Jeder Mensch ist in seinem tiefsten Inneren einsam, auch wenn er das nicht offen zugibt. Er kann eine fürsorgliche Familie um sich haben oder ein gefragter Unternehmer sein oder in einer dynamischen Christengemeinde sein, in der man füreinander betet. Die Einsamkeit bleibt. Sie ist immer da. Da hilft auch keine fromme Betriebsamkeit. Die kann unsere Einsamkeit nur übertünchen. Unsere menschliche Natur braucht die Gemeinschaft mit anderen Menschen, daher sollte man sie gut pflegen.

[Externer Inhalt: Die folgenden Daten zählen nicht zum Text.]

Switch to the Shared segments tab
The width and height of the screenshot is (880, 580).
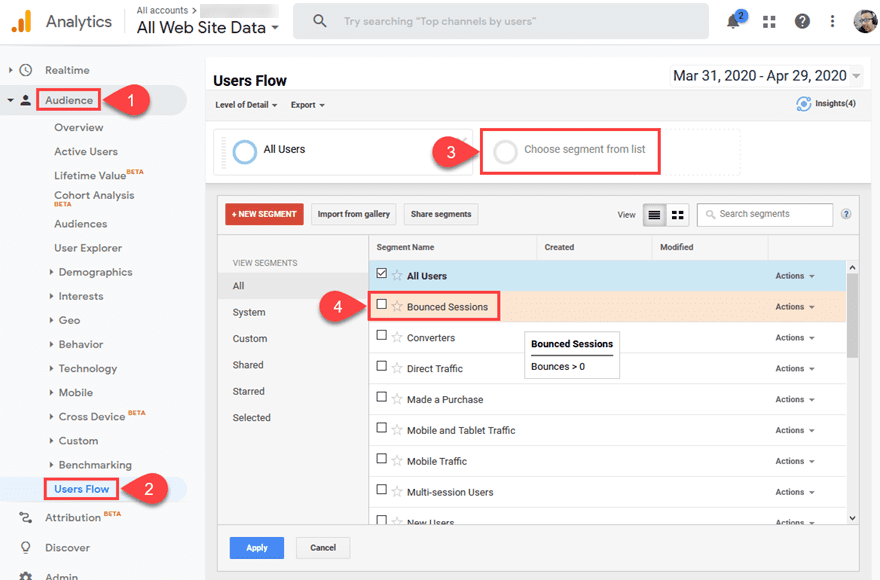pos(247,365)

Dennoch spürt man von Zeit zu Zeit das Bedürfnis, mal ganz allein zu sein. Diese freiwillig auferlegte Einsamkeit ist für unseren Geist das, was das Fasten für unseren Körper ist. Sie ist für eine kurze Zeit gut, aber nicht für immer. Diese selbst auferlegte Einsamkeit ist nicht woran wir leiden, sondern wir leiden an der Einsamkeit, die uns aufgezwungen wird, die uns unsichtbar macht.
Wie aber überbrückt man diese Einsamkeit? Indem man mit seinen Mitmenschen redet! Das Reden ist die Brücke zum Anderen und führt aus der Einsamkeit heraus hinein in die Gemeinschaft. Weiß doch jeder aus eigenem Erleben, welch eine seelische Erleichterung es ist, sich aussprechen zu können. Unter Eheleuten sollte es eigentlich keine Geheimnisse geben, erst recht nicht, wenn man schon lange verheiratet ist – gibt es aber.